Shahzad Ahmad & Zafir Malik, UK
Associate Editors, The Review of Religions
For any scholar that claims to deliver an academic talk, you would expect – at the very least – for it to be free from blatant bias, misrepresentation of facts and outright lies. Well, a recent ‘lecture’ delivered by Sheikh Yasir Qadhi titled, The Limits of Tolerance PT 2: The Finality of Prophethood did just about the complete opposite. Instead of calling it a lecture, it can, at best, be described as an overzealous and desperate ramble, devoid of any real proof or foundation.
In his pathetic attempt to ‘expose’ Ahmadiyyat and its founder, Hazrat Mirza Ghulam Ahmad (as), he actually discredited his own academic credibility. In fact, he cannot even be credited for the points he has raised, for they are the same century-old, baseless allegations which have continued to be churned out by his predecessors and contemporaries.
Although he raised many false allegations, in this article, we will expose just four major flaws in his arguments and show how he misconstrued facts and intentionally ignored a great deal of Islamic scholarship and literature on the subject he attempted to tackle.

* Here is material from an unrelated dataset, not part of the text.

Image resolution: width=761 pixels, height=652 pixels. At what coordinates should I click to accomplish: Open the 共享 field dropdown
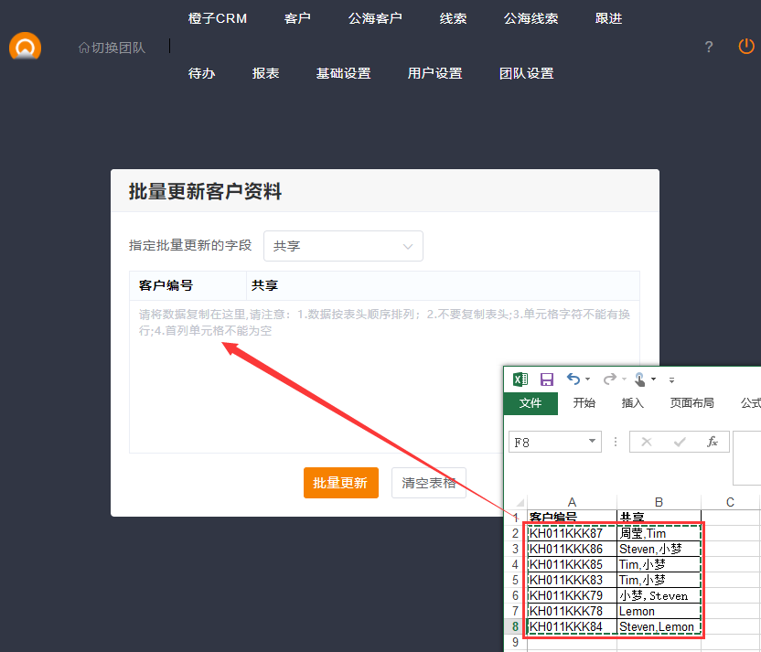click(343, 246)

For the benefit of the reader, where necessary, we have put the relevant part from his actual video to aid the subject matter under discussion. And also to be cautious not to misconstrue Yasir Qadhi’s words, (even though he did not afford us the same courtesy):
1. The 30 Great Liars [Dajjals] who would claim Prophethood
Yasir Qadhi speaks about the prophecy of the Holy Prophet (sa) in which he stated that there would be 30 Great Liars [Dajjal] after him, each of whom would claim prophethood. He goes on to list a few false claimants of prophethood including Musaylimah Kadhab and Aswad Ansi. He says, and we quote:
‘And I find it amazing brothers and sisters, that in the course of our Ummah, we have had dozens of claimants of Nabuwwah [Prophethood], dozens of them throughout Islamic history, beginning with Musaylimah up until our modern times. Not a single one of them, without exception – in premodernity – was successful. They lived, they claimed prophethood, they died. And that’s it. We don’t have a single remnant of any of those Dajjalun around to this day, except for one or two that have appeared in modern times, when the world is different.’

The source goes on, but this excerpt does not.